[Opening EXTRACTED TEXT section]

The title of this post is a shot across the bow of Red Bird since he and I go toe-to-toe on this topic. I am a strong proponent of letting the market determine executive pay. I trust the market as the best arbitrator of compensation. The principle works every time it is tried – if the executive is overpaid, he or she will be dismissed. If they are underpaid, he or she will receive an increase. Seems fair to me.

I realize I am oversimplifying the issue, but I want to make a point. It does not bother me that the head of Exxon received a $400 million comp package. Good for him and the record profits that he led during his tenure. I suspect there are few Exxon shareholders who are upset by their most recent earnings. If they are disgusted by his compensation, sell the stock. Beautiful how the market works, isn’t it?

CareerJournal.com offers this article – Limits on Executive Pay Are Easy to Set, but Hard to Keep. The article’s focus is on Whole Foods’ capped executive plan. The article is an interesting read:

Other companies have had mixed success in limiting executive pay. Ice-cream maker Ben & Jerry’s dropped its pay cap in 1994 when it hired an outside CEO to replace co-founder Ben Cohen. Office-furniture maker Herman Miller Inc. eliminated its salary cap in 1996, as the company faced trouble recruiting top managers. James Sinegal, CEO of Costco Wholesale Corp., has for years voluntarily capped his salary at $350,000, although the company says it doesn’t track the ratio of executive-to-worker pay.

[Closing EXTRACTED TEXT section]
[Opening SUPPLIED MATERIAL section]

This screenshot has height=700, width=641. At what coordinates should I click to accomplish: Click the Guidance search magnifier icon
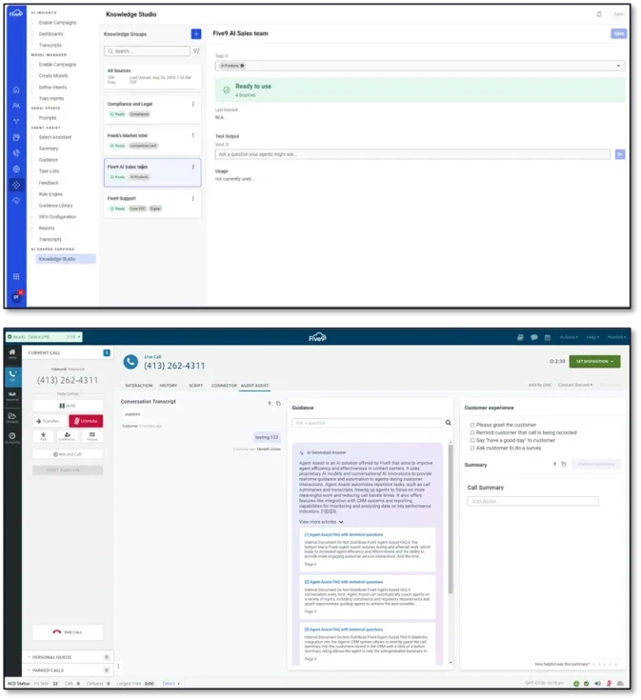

[Closing SUPPLIED MATERIAL section]

**WHAT IS EXPECTED**
Could you reproduce the executive pay post word for word, starting at "The title of" and ending at "fair to me."? The material has no connection to the executive pay post.

**TASK ANSWER**
The title of this post is a shot across the bow of Red Bird since he and I go toe-to-toe on this topic. I am a strong proponent of letting the market determine executive pay. I trust the market as the best arbitrator of compensation. The principle works every time it is tried – if the executive is overpaid, he or she will be dismissed. If they are underpaid, he or she will receive an increase. Seems fair to me.